Entre aquellos dos ídolos de la juventud se imponía la boda y se celebró con toda la pompa adecuada el veintiséis de enero de 1946, día de la fiesta nacional australiana. Más de cuarenta y cinco mil personas asistieron a la bendición nupcial que fue dada, en el gran estadio de Melbourne, por el cardenal Fringilli, a la sazón vicario ecuménico apostólico de Australasia y Tierras antárticas. Después, previo el pago de diez dólares australianos —cerca de setenta francos—, pudo la muchedumbre entrar en la nueva propiedad de los recién casados y desfilar por delante de los regalos llegados de las cinco partes del mundo: el presidente de Estados Unidos había regalado las obras completas de Nathaniel Hawthorne encuadernadas en piel de búfalo; la señora Plattner, de Brisbane, mecanógrafa, un dibujo que representaba a los novios, ejecutado únicamente con tipos de máquina de escribir:
The Olivia Fan Club of Tasmania
, setenta y una ratitas blancas amaestradas que sabían juntarse formando el nombre de Olivia; y el ministro de Defensa, un cuerno de narval más largo que el que sir Martin Frobisher le regaló a la reina Elizabeth a su regreso del Labrador. Pagando diez dólares más se podía hasta entrar en la alcoba nupcial para admirar la cama de matrimonio esculpida en un tronco de sequoia, ofrenda conjunta de la
Asociación Interprofesional de las Industrias de la Madera y Asimiladas
y el
Sindicato Nacional de Leñadores Forestales
. Aquella noche, por último, en el transcurso de una gigantesca recepción, Bing Crosby, a quien un avión especial había ido a buscar a Hollywood, cantó una adaptación de la Marcha Nupcial compuesta en honor de la joven pareja por uno de los mejores discípulos de Ernst Krenek.

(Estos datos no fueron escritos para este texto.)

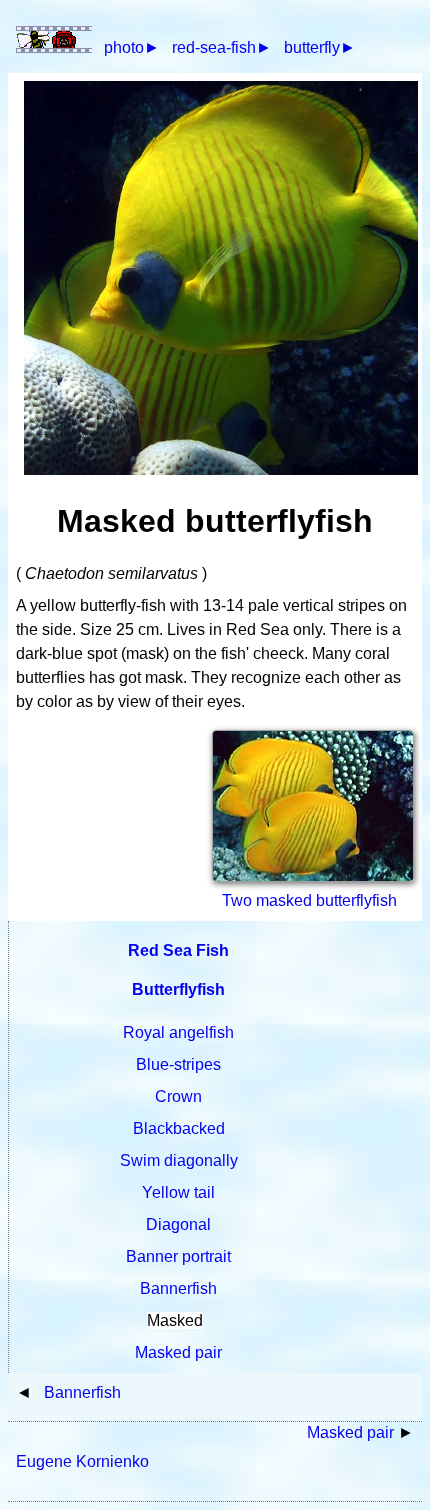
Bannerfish (178, 1288)
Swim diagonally (179, 1160)
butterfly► (320, 47)
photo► (132, 47)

Fue su primer matrimonio. Duró doce días. Rorschash fue su quinto marido. Entre tanto, se casó sucesivamente con un galán joven al que había visto en un papel de oficial austriaco bigotudo con dormán lleno de alamares, que la abandonó a los cuatro meses por un joven italiano que les había vendido una rosa en un restaurante de Brujas; un lord inglés que no se separaba nunca de su perro, una especie de chucho de lanas rizadas llamado Scrambled Eggs; y un industrial paralítico de Racine (Wisconsin, entre Chicago y Milwaukee) que dirigía su fundición desde la terraza de su villa, sentado en una silla de ruedas, con las piernas cubiertas por un montón de periódicos de todo el mundo llegados con el correo de la mañana.